THM – Command Injection – Part 11
This is my notes from the Junior Pentesting course at TryHackMe. This course takes you through the basics and some advanced topics regarding penetration testing.
Table Of Contents
What is Command Injection?
Command injection is the abuse of an application’s behaviour to execute commands on the operating system, using the same privileges that the application on a device is running with.
Command injection is also often known as “Remote Code Execution” (RCE) because of the ability to remotely execute code within an application. These vulnerabilities are often the most lucrative to an attacker because it means that the attacker can directly interact with the vulnerable system. For example, an attacker may read system or user files, data, and things of that nature.
For example, being able to abuse an application to perform the command whoami to list what user account the application is running will be an example of command injection.
Discovering Command Injection
This vulnerability exists because applications often use functions in programming languages such as PHP, Python and NodeJS to pass data to and to make system calls on the machine’s operating system.

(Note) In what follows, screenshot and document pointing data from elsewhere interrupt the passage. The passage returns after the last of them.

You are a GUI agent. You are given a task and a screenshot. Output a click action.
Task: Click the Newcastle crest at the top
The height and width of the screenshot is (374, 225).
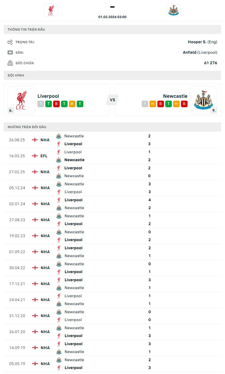174,10
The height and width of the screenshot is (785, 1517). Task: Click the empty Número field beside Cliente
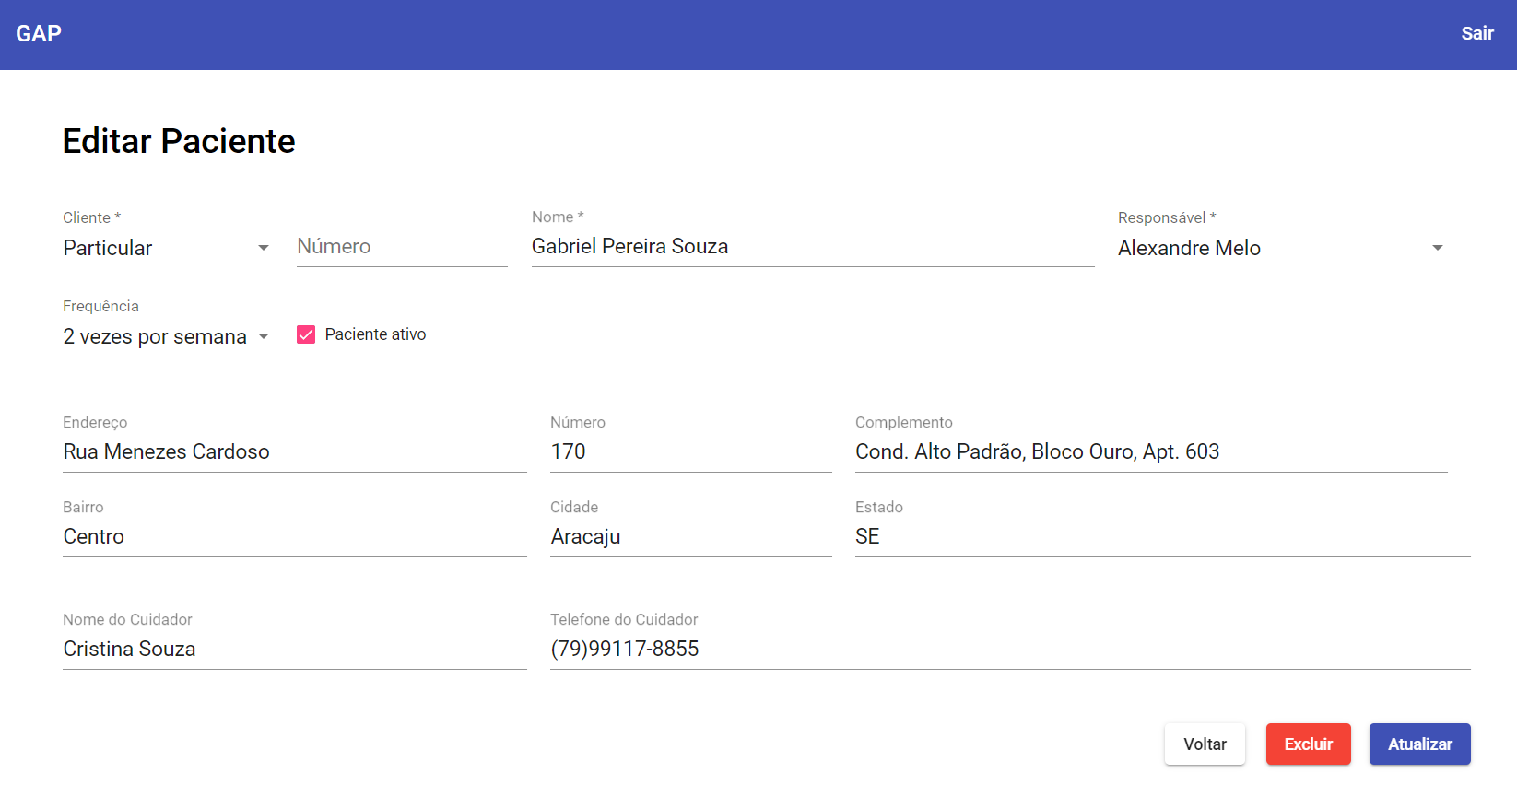point(401,247)
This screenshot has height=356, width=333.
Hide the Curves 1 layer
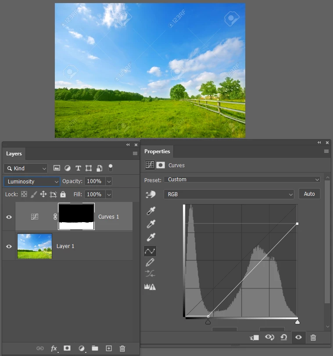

In this code snippet, the application takes data that a user enters in an input field named $title to search a directory for a song title. Let’s break this down into a few simple steps.
1. The application stores MP3 files in a directory contained on the operating system.
2. The user inputs the song title they wish to search for. The application stores this input into the $title variable.
3. The data within this $title variable is passed to the command grep to search a text file named songtitle.txt for the entry of whatever the user wishes to search for.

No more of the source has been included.